Mac Turner, Michael Ngo, Eric Hu, Neeraj Parihar
This repo is a re-implementation of Prefix-Tuning: Optimizing continuous prompts for generation by Xiang Lisa Li and Percy Liang [1]. This paper introduces a finetuning method that requires only tuning only 0.1% of the parameters for comparable if not better performance than full finetuning.
We re-implement prefix-tuning and fine-tuning for GPT-2 Medium on the E2E NLG dataset [2] and show that prefix-tuning achieve comparable performance with full fine-tuning while being faster to train and memory efficient to store. This is the upper-left quadrant of Table 1 in [1]. We also perform an ablation study on prefix length. This is Figure 4 in [1].
.
├── data
│ └── e2e_data
├── e2e-metrics # imported submodule from official eval scripts
│ └── measure_scores.py
├── environment.yaml
├── evals # stores model outputs
├── models # store models
├── poster
│ └── poster.pdf
├── report
│ └── prefix_tuning_2page_report.png
└── src
├── configs
│ ├── hyperparameters.yaml # training
│ └── prefix_tuning.yaml # initialization
├── data_gen.py # create small debugging datasets
├── data_load.py # put data into dataloaders
├── output_gen.py # test-time inference
├── prefix_tuner.py # define prefix tuning wrapper
├── train.py # training loop
└── train_small.pyWe deviate from the specified structure with the src folder instead of code and evals instead of results. Tables are produced by running the E2E evaluation script.

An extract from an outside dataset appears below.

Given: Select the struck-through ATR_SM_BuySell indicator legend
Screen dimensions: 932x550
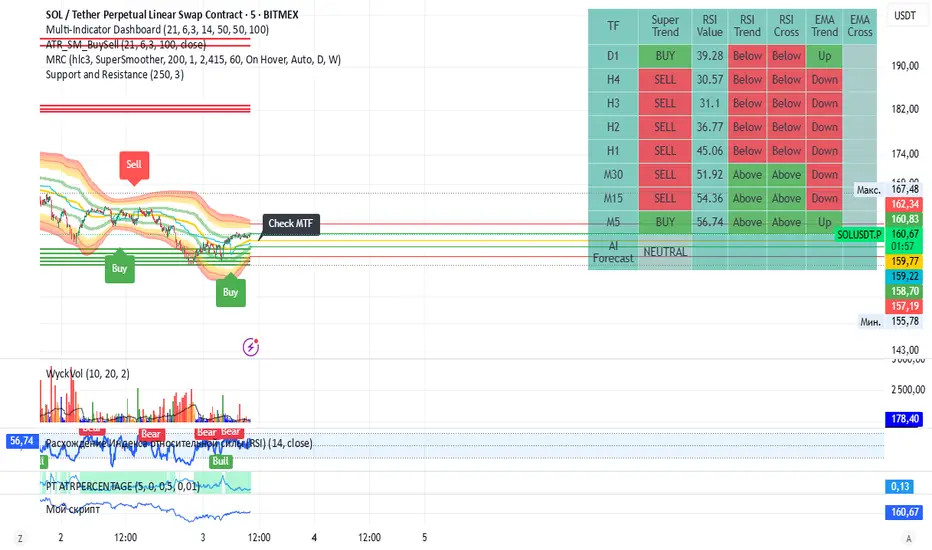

We import pretrained GPT-2 models from HuggingFace and wrap them via PyTorch. We follow the same training procedure as [1] with 5 epochs, prefix length 5, batch size 10, learning rate 8e-5 (and 5e-5 for fine tuning), linear learning schedule, and beam search with length 5. We evalute GPT-2 Small and Medium on the E2E NLG dataset using the official metrics scripts, so we have BLEU, NIST, METEOR, ROUGE-L and CIDEr. See figure below and [1] for more details.

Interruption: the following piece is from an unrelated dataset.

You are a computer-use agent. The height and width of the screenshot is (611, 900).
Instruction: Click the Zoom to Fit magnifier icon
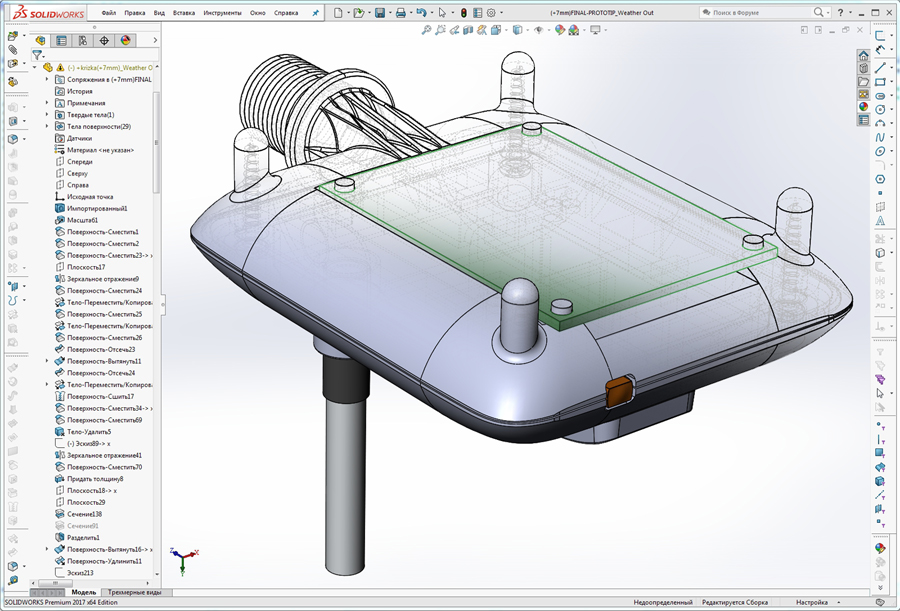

Install the conda environment from environment.yaml
To use the E2E evaluation scripts, you must have Java 1.8 or higher and Perl 5.8.8 or higher with the XML::Twig CPAN module.

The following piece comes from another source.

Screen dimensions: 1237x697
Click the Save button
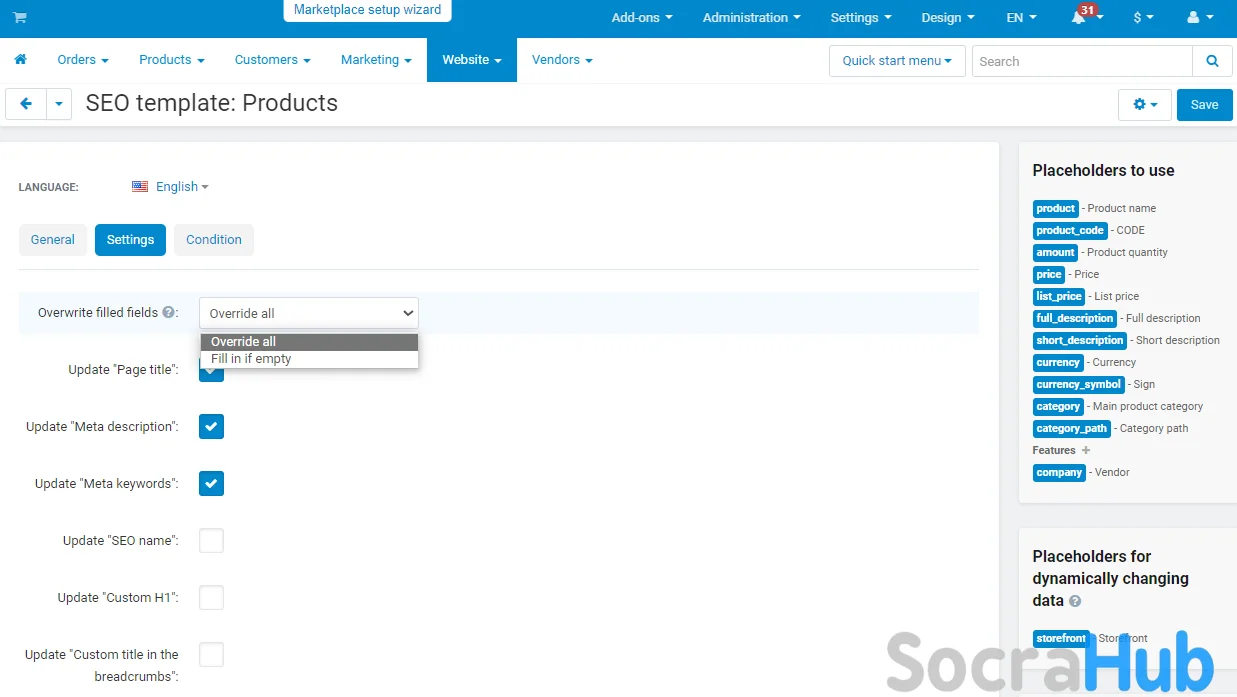coord(1204,104)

First, before training the model, set the hyperparameters you want to train with in src/configs/hyperparameters.yaml train the model. To choose between prefix-tuning and full fine-tuning, set the hyperparameter tuner to "prefix" or "fine".
Then, you can train the model. (And create a models folder if there's an error about that)
python src/train.py
Then, run the model on the E2E dataset to generate an output file using
python src/output_gen.py
Finally, to run the evaluation metrics on the generated output, run
./e2e-metrics/measure_scores.py src/target.txt src/model-output.txt
We trained on a single GPU with 16GB of VRAM.
The results are that fine-tuning and prefix-tuning are comparable, so our prefix-tuning is slightly worse than that is found by [1]. Further, as prefix-length increases, so does the BLEU score for table-to-text generation.
The original paper found fine-tuning to take about 1.5 times as long as prefix-tuning to train. This ratio was around 1.8 for us.
We were able to get comparable performance with prefix-tuning to fine-tuning, and it trained faster. We learned to iterate early and often. Don't get caught up trying to figure out what's 100% right.
[1]: Xiang Lisa Li and Percy Liang. Prefix-tuning. https://aclanthology.org/2021.acl-long.353/
[2]: Jekaterina Novikova, Ondrej Dusek, and Verena Rieser. The E2E datatset. https://aclanthology.org/W17-5525/
This re-implementation was completed as a final project for CS 4782: Introduction to Deep Learning in Spring 2025.